Sixth Chords
Sixth chords are key to a lot of music, often used to connect sections and bring a feeling of hope to a song. We introduce the sixth note and show how it's used to build sixth chords.
Last updated on 14 Aug 2023
You'll gain the most from this article if you have a basic knowledge of major and minor chords, pop chord progressions, and chord inversions. If you aren't familiar with these concepts, take a look at our guides to Major/Minor Chords, Pop Chords, and Chord Inversions.
Sixth chords are key to a lot of music, often used to connect sections and bring a feeling of hope to a song. Here we introduce the sixth note and show how it's used to build sixth chords. We cover how sixth chords sound and where you can find them in some famous songs, before ending with a note on inversions.
How do you build a sixth chord?
A sixth chord is a major triad with the sixth note added. This is why you may also see it referred to as an "added sixth chord."
So what is the sixth note? There are seven notes in any scale, named for their position relative to the root note. We'll use a C-major scale as an example:
When building a sixth chord, we're interested in the sixth note in the scale: nine semitones above the root note, two semitones above the fifth.

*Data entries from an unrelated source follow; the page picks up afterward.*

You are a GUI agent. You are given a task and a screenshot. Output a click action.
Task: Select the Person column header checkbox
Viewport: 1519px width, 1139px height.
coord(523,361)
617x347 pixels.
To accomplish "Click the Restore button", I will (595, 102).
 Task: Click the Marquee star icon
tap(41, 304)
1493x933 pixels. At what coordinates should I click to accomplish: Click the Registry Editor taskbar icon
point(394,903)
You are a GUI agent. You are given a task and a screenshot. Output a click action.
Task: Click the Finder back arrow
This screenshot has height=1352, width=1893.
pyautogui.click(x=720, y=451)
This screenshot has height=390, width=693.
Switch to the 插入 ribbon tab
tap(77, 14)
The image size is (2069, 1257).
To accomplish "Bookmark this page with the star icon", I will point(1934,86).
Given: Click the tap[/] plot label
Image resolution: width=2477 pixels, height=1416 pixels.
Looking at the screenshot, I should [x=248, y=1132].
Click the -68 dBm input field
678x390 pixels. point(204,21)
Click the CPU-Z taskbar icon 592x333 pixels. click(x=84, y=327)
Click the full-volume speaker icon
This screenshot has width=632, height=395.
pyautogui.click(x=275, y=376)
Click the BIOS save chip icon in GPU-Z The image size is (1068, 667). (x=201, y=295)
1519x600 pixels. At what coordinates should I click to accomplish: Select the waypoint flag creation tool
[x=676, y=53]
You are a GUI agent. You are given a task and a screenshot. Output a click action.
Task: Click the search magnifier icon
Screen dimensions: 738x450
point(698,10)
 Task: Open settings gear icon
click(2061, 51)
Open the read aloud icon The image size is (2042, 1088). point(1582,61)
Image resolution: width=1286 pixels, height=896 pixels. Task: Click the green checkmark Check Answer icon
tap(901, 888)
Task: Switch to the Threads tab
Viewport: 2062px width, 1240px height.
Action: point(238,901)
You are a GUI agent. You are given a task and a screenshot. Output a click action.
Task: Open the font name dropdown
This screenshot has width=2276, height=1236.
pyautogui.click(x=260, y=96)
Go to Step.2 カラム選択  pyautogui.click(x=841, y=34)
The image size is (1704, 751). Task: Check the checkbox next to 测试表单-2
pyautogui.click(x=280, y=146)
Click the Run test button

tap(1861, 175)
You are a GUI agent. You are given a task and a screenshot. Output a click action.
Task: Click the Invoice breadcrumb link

How do you play sixth chords on piano?
For a major sixth chord, the starting point is a major triad. As always, it's made up of the root note, the major third, and the fifth. Here's a C-major triad:
To make a sixth chord, you simply add a sixth note. In our example, this turns the C-major triad into a C-major 6 (C6) chord, which sounds like this:
What do sixth chords sound like?
A sixth chord is easy on the ear, as the sixth note has no jarring dissonances in it (unlike seventh chords or augmented/diminished chords). That said, it still sounds a little "unfinished" compared to a major chord, so we still expect it to resolve.
What songs use sixth chords?
The Beatles – Let It Be
The Fab Four loved to hide complex chord structures underneath pop melodies and used a lot of sixth chords. In this flowing piano ballad, the sixth chord is used twice in each verse—toward the end of the progression, before it repeats the root chord. You can hear it on the word me in both "Mother Mary comes to me" and "standing right in front of me."
Elton John – Your Song
The same year, Sir Elton used a sixth chord in a similar way to the Beatles in his own timeless piano ballad. The difference is that he holds onto that hopeful feeling longer. Listen for it at the end of the chorus, after the heart-melting "I hope you don't mind that I put down in words." That moment of pause on words? That's a sixth chord.
Johann Strauss II – The Blue Danube
This bouncy Romantic-era classic used the sixth chord in an uplifting way, long before we even thought of chords as "progressions." It's the fourth chord, spread out across both hands. If you're looking at the sheet music or using the flowkey app, you'll find it in bar 14.
Inversions of a sixth chord
We cover inversions fully in this article, but the sixth chord has a particular quirk that earns it a special mention. If you aren't familiar with inversions, we'd recommend you take a look at the article, then come back here.
Let's look at the C major 6 (C6) chord in root position. The notes are C, E, G, A.
Now, let's look at an A minor 7 (Am7) chord (in root position). The notes are A, C, E, G.
The notes are the same, only in a different order. So it follows that by playing a different inversion of Am7 it will become a C6 chord, and vice versa.
For example, the first inversion of an Am7 chord (Am7/C) moves the A note an octave above and makes the lowest note a C. This means that the notes are C, E, G, A: the same as the C6 chord above.
The same goes the other way around. The third inversion of a C6 chord (C6/A) moves the first three notes an octave above and makes the lowest note an A. This means that the chord is played A, C, E, G: the same as the Am7 chord above.
There are plenty of examples like this where an inversion transforms one chord into another. Hopefully it goes to show that the technical term for a chord matters less than how you use it.